As a form of competition, esports has seen its evolution move at a pace beyond what any traditional sports has ever managed. From tournaments in small houses and literal basements to selling out entire stadiums for matches watched the world over, the arrival of esports is unquestioned.
However, the innermost core of esports, that of change, is one that relegates its various appendages to a perpetual state of flux. Unlike other forms of competition, the games contained within the esports banners are sometimes being traded out for new entries. Even within individual games, patches and updates can and do fundamentally shift the basis of how players and the audience engage the games being played.
The result of this reality is that games operating under the esports banner face unique issues. So why is it that both industry spectators and investors are so confident in esport’s future?

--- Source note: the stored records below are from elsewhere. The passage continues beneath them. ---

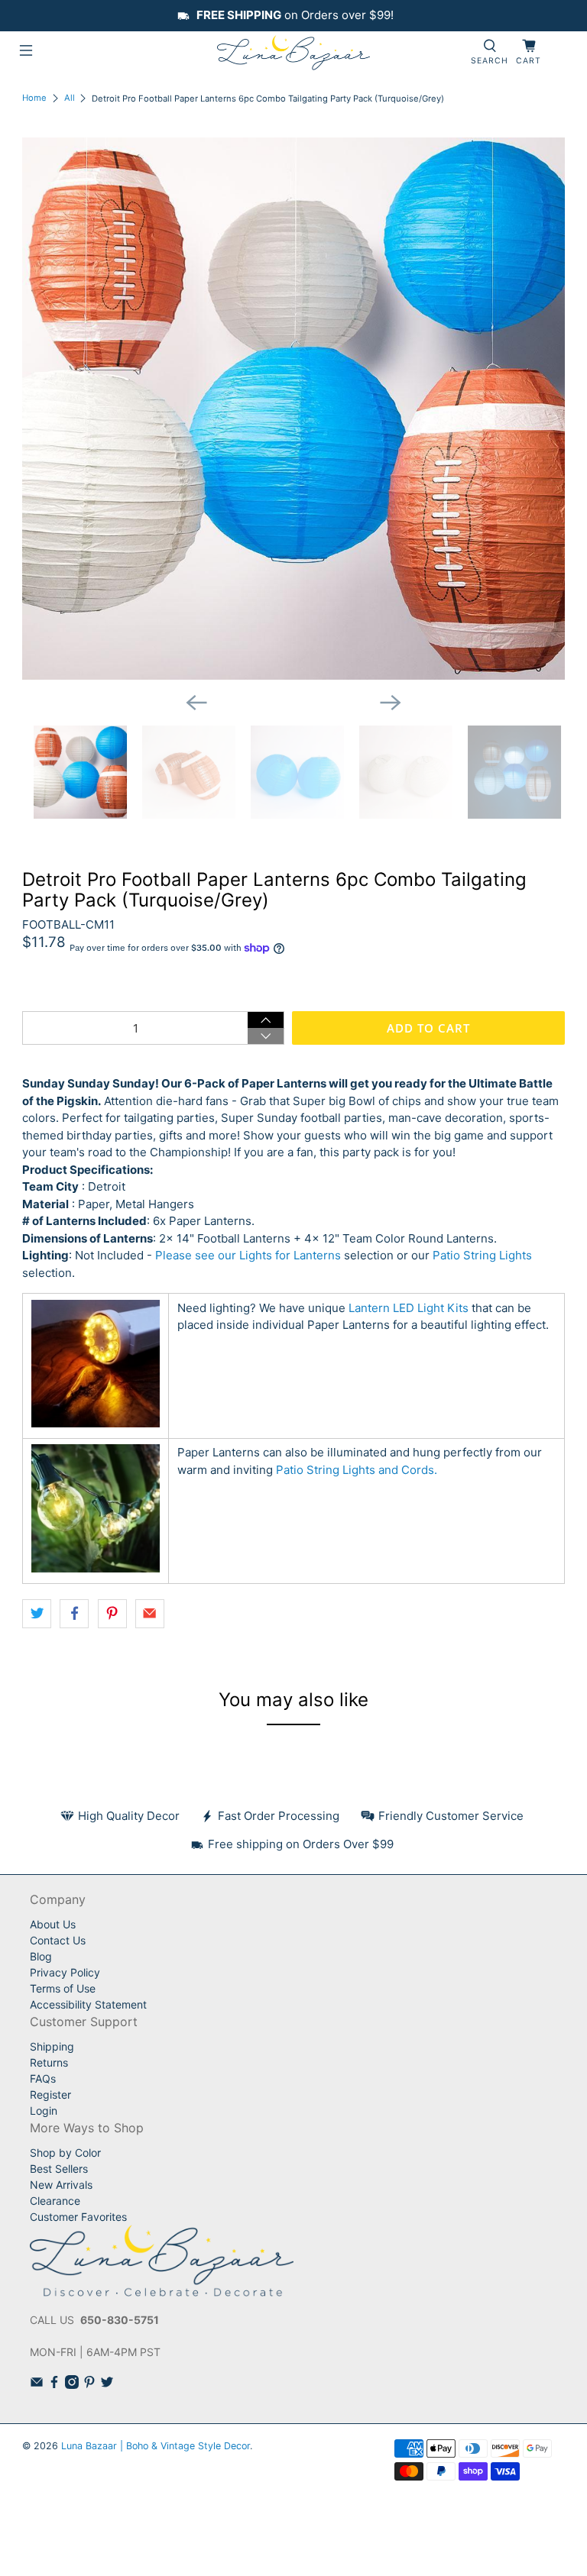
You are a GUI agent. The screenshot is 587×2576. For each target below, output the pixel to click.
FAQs (43, 2078)
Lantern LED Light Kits (409, 1308)
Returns (49, 2062)
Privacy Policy (65, 1972)
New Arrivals (61, 2184)
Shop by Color (65, 2152)
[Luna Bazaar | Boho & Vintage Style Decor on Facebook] (54, 2384)
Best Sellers (59, 2168)
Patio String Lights (482, 1255)
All (69, 98)
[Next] (390, 702)
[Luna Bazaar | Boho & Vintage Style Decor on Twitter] (107, 2384)
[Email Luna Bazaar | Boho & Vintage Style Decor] (37, 2384)
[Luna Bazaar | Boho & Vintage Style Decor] (293, 53)
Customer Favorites (78, 2216)
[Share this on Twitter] (36, 1613)
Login (43, 2110)
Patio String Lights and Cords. (356, 1470)
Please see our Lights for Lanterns (248, 1255)
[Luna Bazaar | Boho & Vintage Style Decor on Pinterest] (89, 2384)
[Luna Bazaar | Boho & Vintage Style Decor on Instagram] (72, 2384)
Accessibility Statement (88, 2004)
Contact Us (58, 1940)
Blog (41, 1956)
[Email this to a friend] (149, 1613)
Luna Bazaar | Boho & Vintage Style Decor (155, 2446)
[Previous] (196, 702)
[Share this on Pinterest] (112, 1613)
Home (34, 98)
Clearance (55, 2200)
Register (50, 2094)
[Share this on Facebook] (74, 1613)
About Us (53, 1924)
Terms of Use (63, 1988)
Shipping (52, 2046)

One of the foremost drivers of esports comes from a natural love which many feel towards video games as an entertainment. Not just played for competition, games give opportunities for relieving stress and can help with some forms of mental acuity.

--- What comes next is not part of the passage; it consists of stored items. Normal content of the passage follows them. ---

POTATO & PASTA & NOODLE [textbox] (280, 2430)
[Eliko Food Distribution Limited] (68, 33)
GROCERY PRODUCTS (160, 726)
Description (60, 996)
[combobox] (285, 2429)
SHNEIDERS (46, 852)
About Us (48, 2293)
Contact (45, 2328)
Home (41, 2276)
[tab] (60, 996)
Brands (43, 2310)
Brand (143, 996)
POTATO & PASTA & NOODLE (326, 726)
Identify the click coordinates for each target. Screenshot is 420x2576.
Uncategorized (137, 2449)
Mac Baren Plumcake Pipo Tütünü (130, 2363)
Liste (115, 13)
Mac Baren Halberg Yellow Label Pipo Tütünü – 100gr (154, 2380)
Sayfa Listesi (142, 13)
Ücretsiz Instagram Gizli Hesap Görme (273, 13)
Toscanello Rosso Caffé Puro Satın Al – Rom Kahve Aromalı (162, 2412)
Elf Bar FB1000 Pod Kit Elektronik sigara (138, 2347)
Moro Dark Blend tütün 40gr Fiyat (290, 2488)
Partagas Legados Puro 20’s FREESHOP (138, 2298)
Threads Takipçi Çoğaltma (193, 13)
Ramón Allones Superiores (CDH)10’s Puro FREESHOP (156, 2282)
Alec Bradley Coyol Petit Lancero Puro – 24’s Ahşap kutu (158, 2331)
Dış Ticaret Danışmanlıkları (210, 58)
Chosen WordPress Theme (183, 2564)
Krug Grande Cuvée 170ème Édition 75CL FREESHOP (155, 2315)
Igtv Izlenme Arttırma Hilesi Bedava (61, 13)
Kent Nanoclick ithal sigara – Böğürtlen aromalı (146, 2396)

It is true that, over time, some games may fall out of favor or become stale, but the base love of gaming means that no gaps will remain forever open. Inevitably the audience will seek out something new, and if there is nothing in this space initially, hungry developers on the open market will fight to fill that space.
Like traditional sports, esports has now proven so popular that many who are interested in its work exist outside of the gaming sphere.

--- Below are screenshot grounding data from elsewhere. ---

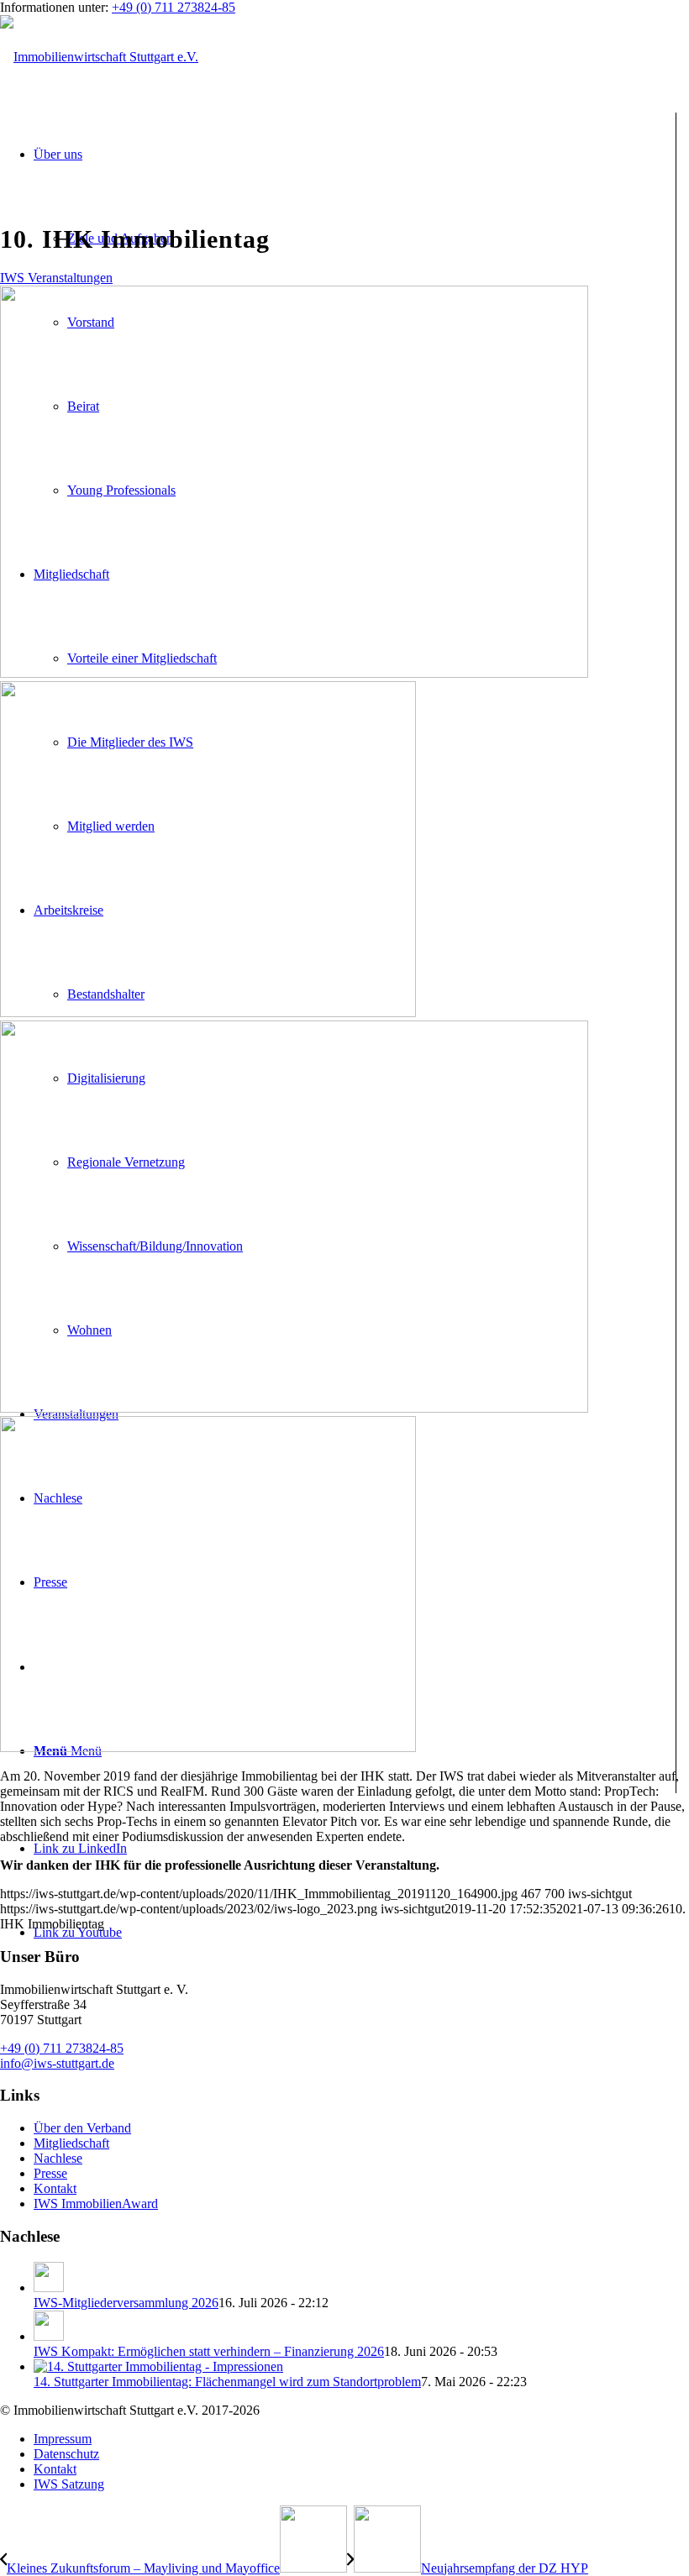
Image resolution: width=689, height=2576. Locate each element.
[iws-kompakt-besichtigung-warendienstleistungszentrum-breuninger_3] (344, 1578)
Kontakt (55, 2188)
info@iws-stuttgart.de (57, 2063)
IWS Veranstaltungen (56, 277)
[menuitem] (361, 2439)
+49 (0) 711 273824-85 (173, 7)
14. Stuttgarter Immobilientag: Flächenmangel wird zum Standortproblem (227, 2381)
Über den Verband (82, 2128)
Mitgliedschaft (71, 2143)
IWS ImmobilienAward (96, 2203)
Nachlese (58, 2158)
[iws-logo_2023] (99, 57)
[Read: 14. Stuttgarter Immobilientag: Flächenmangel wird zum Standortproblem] (158, 2366)
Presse (50, 2173)
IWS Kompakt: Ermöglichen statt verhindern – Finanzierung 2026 (209, 2351)
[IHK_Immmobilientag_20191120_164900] (344, 843)
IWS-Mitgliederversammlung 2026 (126, 2302)
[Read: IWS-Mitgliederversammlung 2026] (49, 2287)
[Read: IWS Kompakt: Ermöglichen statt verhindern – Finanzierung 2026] (49, 2336)
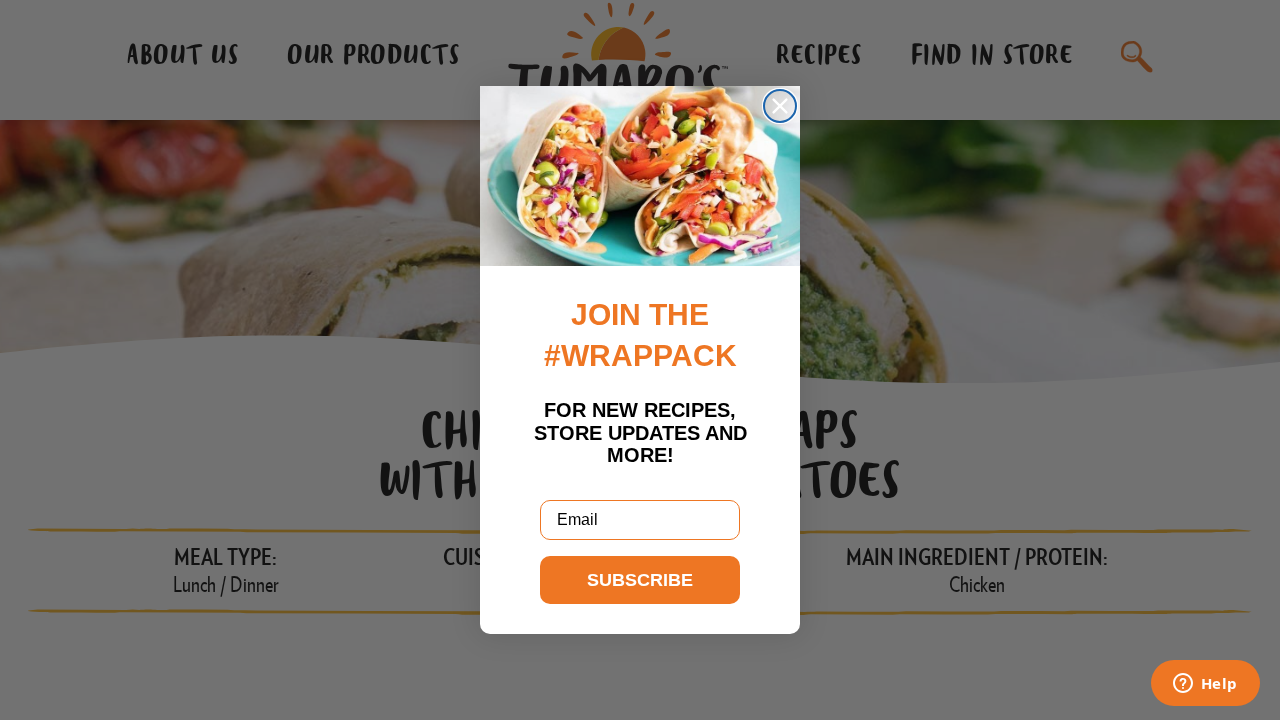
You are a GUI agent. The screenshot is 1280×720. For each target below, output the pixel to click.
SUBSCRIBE (640, 580)
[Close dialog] (780, 106)
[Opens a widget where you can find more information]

For an example of this, consider online betting on sports like soccer, tennis, or volleyball. Many of the people who watch and bet on games such as these are not players themselves, yet their continued interest helps ensure a more robust overall environment. This idea especially ties into the following concept of esport’s developed infrastructure.
Even in the most extreme conceivable cases in which a game rapidly loses esports support or the public’s interest, a game’s decline creates nothing approaching an infrastructural vacuum. Most games in esports share either the same or very similar equipment, so any single lost game in no way implies a complete writing off of the industry’s existing systems.
Instead, the myriad avenues that are already in place, from hardware to physical spaces, from to competitors and commentators, can all be transferred to at least some degree. While some restructuring will always be necessary for more pronounced issues that might result, no such obstacles in esports should ever prove insurmountable.
In the end, the major strengths of esports lie in its variety. With so much diversity in every facet of the esports landscape, the space has developed a strong framework. There’s no telling what the greater esports situation could be in another 20 years, but there is predictability in its continued popularity.
In what is essentially a community-led feedback loop of endless support, esports has destroyed its early limitations and is ready to face whatever comes next.